AIM
Retype each of the rows below word for word, leaving out the pictures.

* START EXTRACTED INFORMATION *

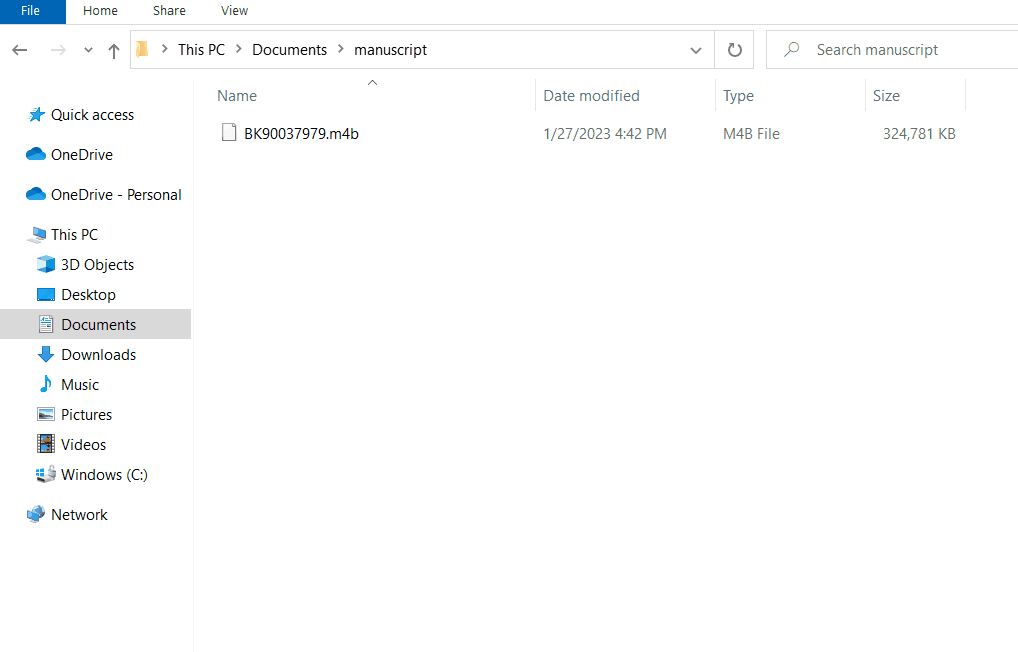The image size is (1018, 652).
Task: Click the OneDrive cloud icon
Action: [x=36, y=155]
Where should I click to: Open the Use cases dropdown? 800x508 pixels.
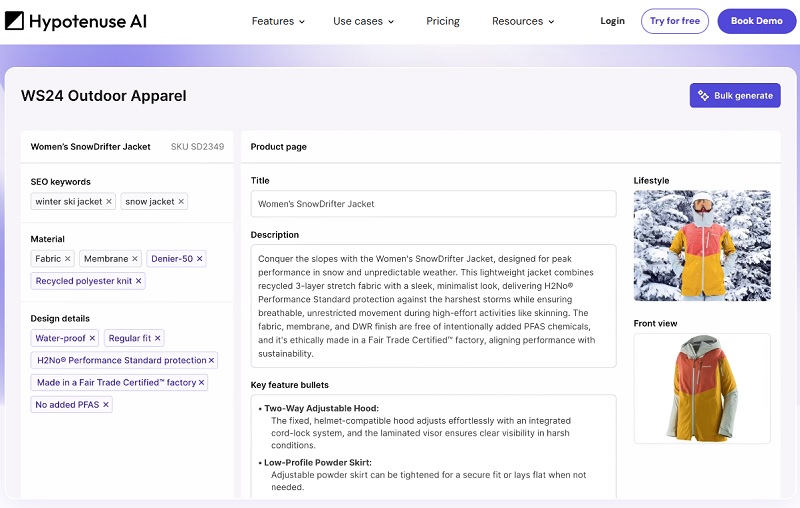[363, 21]
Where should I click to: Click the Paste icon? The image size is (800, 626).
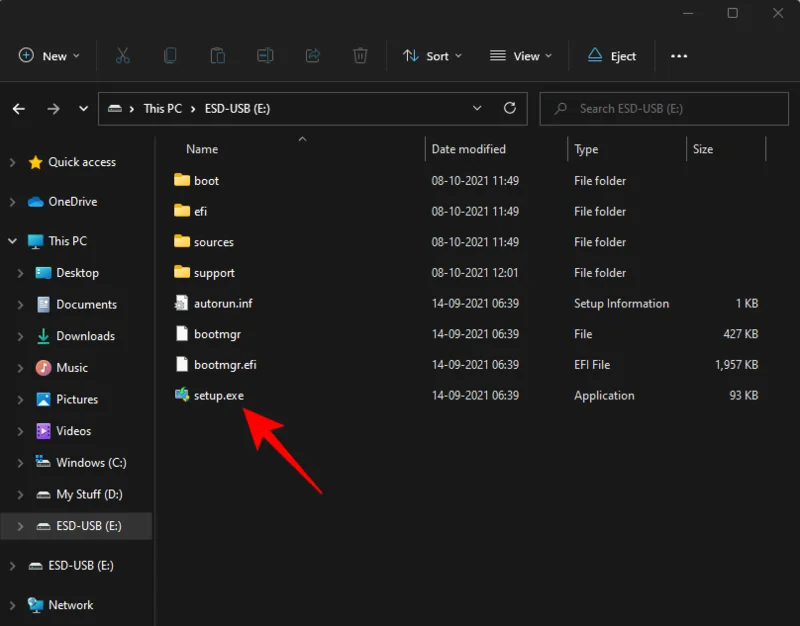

* END EXTRACTED INFORMATION *

EXERCISE ANSWER
The image size is (1018, 652).
Task: Click the OneDrive cloud icon
Action: [x=36, y=155]
Where should I click to: Open the Use cases dropdown? 800x508 pixels.
[363, 21]
Where should I click to: Click the Paste icon? The image size is (800, 626).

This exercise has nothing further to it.